== Text provided ==
Eurofins Technologies has reportedly announced the launch of a total antibody (IgG, IgA & IgM) detection enzyme-linked immunosorbent (ELISA) assay based on serology. This antibody detection assay will be adopted for the indirect diagnosis of people who have been previously exposed to the coronavirus.

A Eurofins Technologies company, Eurofins Ingenasa, led the assay’s development. The company was involved in the diagnostic test development that supports the treatment of infectious diseases for the past 35 years in human diagnostics and veterinary.

While the PCR-based molecular diagnostic techniques directly indicate the COVID-19 disease, the serological tests will identify people who have been exposed to the virus and therefore, have started developing antibodies against the SARS-CoV-2.

A dual recognition ELISA assay, the CE-IVD-marked INgezim COVID 19 DR, can detect total SARS-CoV-2 nucleoprotein (N Protein) specific antibodies semi-quantitatively in a single plasma sample or human serum. The assays use this N Protein as an antigen to detect the antibodies to SARS-CoV-2. Nucleoprotein is an abundant, early-onset protein. It is highly immunogenic, which makes it a suitable candidate antigen for the COVID-19 diagnosis.

== Dataset entries ==
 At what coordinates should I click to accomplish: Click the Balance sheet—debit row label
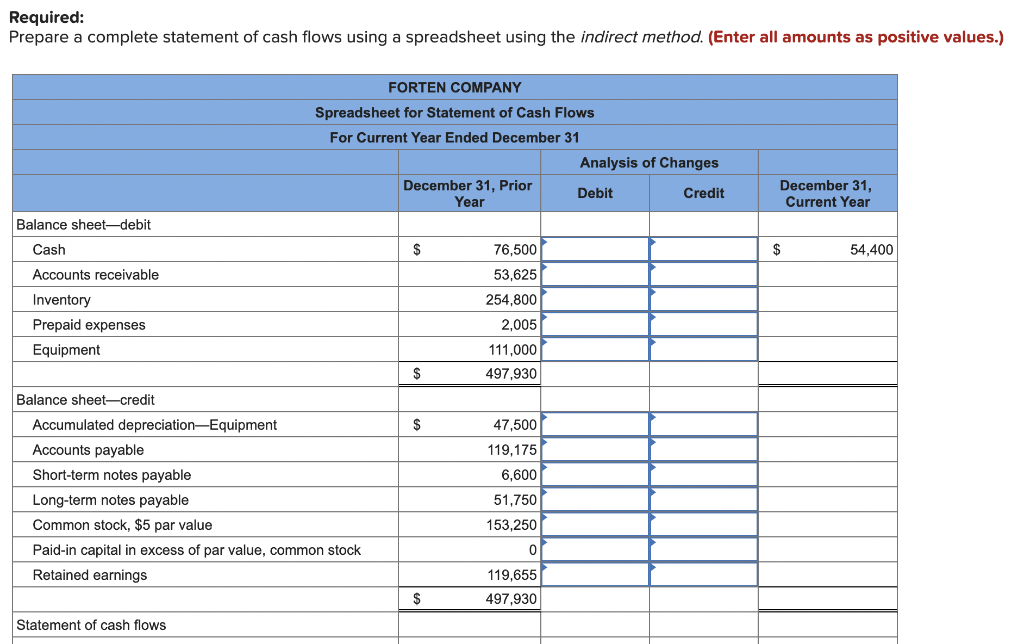pos(71,224)
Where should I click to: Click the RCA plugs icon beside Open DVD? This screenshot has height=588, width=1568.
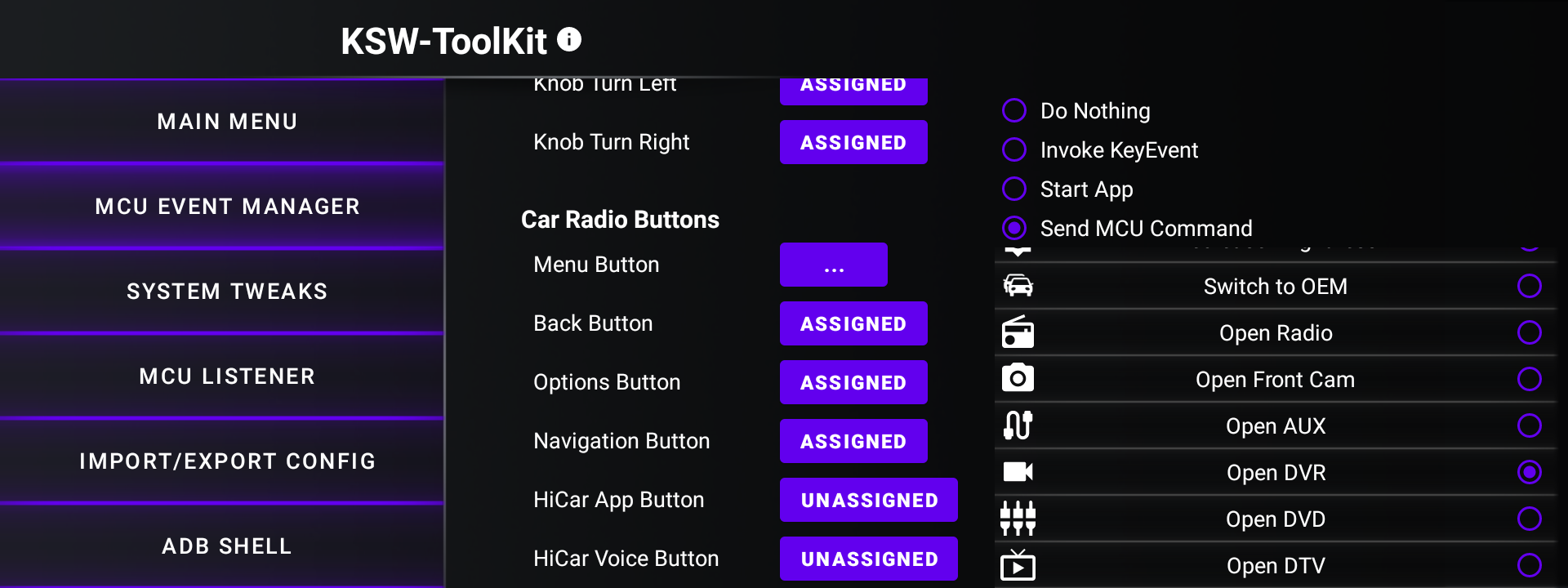(1018, 519)
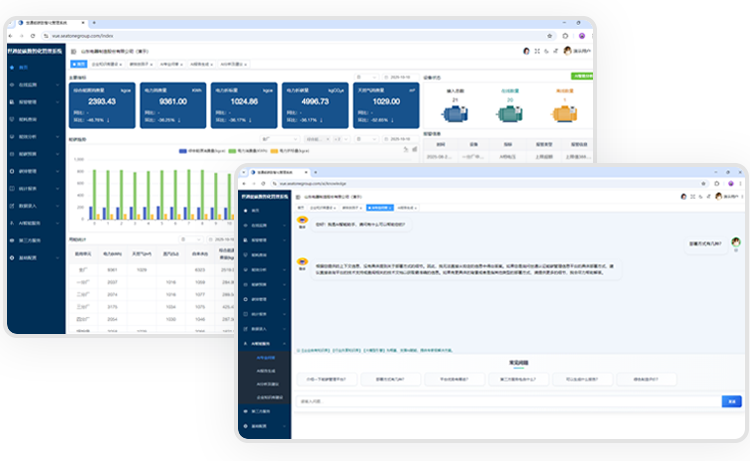
Task: Click the green online motor icon
Action: (510, 113)
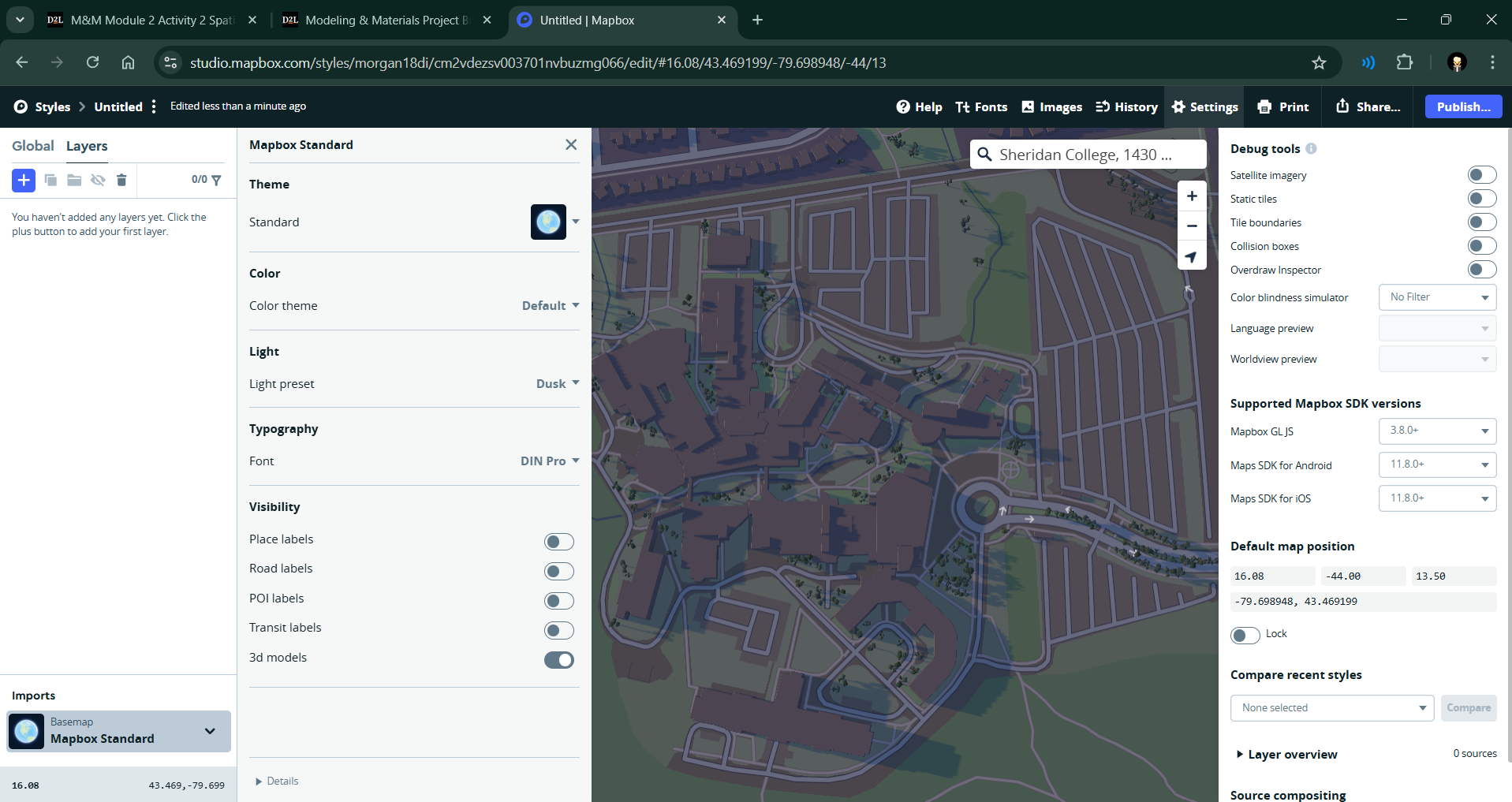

== Exercise details ==
Reproduce the portion of the text on the antibody assay between "Eurofins Technologies has" and "diagnostics and veterinary.", inclusive. These items are separate material and have no connection to the text on the antibody assay.

== Problem solution ==
Eurofins Technologies has reportedly announced the launch of a total antibody (IgG, IgA & IgM) detection enzyme-linked immunosorbent (ELISA) assay based on serology. This antibody detection assay will be adopted for the indirect diagnosis of people who have been previously exposed to the coronavirus.

A Eurofins Technologies company, Eurofins Ingenasa, led the assay’s development. The company was involved in the diagnostic test development that supports the treatment of infectious diseases for the past 35 years in human diagnostics and veterinary.